__RECORDS TO PROCESS__:
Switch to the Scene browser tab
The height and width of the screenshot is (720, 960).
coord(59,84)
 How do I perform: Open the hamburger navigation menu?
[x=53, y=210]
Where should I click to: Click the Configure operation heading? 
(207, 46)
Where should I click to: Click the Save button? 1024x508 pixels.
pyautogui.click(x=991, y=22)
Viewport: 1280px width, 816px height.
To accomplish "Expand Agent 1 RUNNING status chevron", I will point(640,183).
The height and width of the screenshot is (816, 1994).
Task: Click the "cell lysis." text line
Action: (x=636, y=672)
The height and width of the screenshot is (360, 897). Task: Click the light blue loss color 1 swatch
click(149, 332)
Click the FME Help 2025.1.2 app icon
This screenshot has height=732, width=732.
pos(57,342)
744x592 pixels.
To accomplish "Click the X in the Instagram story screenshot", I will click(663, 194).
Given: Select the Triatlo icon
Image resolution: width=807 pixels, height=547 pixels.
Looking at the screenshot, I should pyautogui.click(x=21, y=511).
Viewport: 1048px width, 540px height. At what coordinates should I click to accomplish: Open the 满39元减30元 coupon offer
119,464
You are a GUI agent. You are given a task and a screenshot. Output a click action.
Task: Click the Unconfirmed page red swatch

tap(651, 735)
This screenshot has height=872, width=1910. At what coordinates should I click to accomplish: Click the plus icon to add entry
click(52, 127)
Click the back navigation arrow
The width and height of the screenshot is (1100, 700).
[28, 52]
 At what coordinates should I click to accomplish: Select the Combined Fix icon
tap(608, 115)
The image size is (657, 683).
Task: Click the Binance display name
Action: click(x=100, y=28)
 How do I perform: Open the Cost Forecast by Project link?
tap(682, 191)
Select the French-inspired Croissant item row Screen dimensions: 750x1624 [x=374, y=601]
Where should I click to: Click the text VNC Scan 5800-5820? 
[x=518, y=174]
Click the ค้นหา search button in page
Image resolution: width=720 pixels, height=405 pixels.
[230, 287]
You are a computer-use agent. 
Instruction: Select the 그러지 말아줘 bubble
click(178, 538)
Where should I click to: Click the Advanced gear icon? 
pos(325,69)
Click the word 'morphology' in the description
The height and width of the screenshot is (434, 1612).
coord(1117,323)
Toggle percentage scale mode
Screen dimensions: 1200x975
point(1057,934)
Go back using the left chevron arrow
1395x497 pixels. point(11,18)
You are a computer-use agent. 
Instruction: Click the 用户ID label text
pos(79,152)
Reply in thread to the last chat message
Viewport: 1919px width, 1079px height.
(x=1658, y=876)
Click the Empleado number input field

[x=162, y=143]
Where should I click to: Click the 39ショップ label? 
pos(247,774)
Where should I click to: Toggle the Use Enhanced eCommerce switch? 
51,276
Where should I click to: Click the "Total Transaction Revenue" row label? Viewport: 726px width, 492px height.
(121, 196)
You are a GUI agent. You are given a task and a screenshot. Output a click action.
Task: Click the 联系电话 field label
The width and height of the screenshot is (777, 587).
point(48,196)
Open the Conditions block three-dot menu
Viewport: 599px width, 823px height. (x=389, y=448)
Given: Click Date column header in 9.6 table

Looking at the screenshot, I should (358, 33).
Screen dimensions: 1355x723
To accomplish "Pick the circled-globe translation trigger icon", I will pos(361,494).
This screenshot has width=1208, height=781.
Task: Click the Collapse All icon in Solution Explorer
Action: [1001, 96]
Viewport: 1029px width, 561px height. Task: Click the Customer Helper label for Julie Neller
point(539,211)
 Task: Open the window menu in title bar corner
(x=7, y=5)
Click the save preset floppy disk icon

__ACTIVITY__: Where the listing above reaches the line that contains "Viewport: 1280px width, 816px height.", start retyping, and finish with the line that contains "744x592 pixels."; reproduce those lines exactly and no others.

__WRITTEN REPLY__:
Viewport: 1280px width, 816px height.
To accomplish "Expand Agent 1 RUNNING status chevron", I will point(640,183).
The height and width of the screenshot is (816, 1994).
Task: Click the "cell lysis." text line
Action: (x=636, y=672)
The height and width of the screenshot is (360, 897). Task: Click the light blue loss color 1 swatch
click(149, 332)
Click the FME Help 2025.1.2 app icon
This screenshot has height=732, width=732.
pos(57,342)
744x592 pixels.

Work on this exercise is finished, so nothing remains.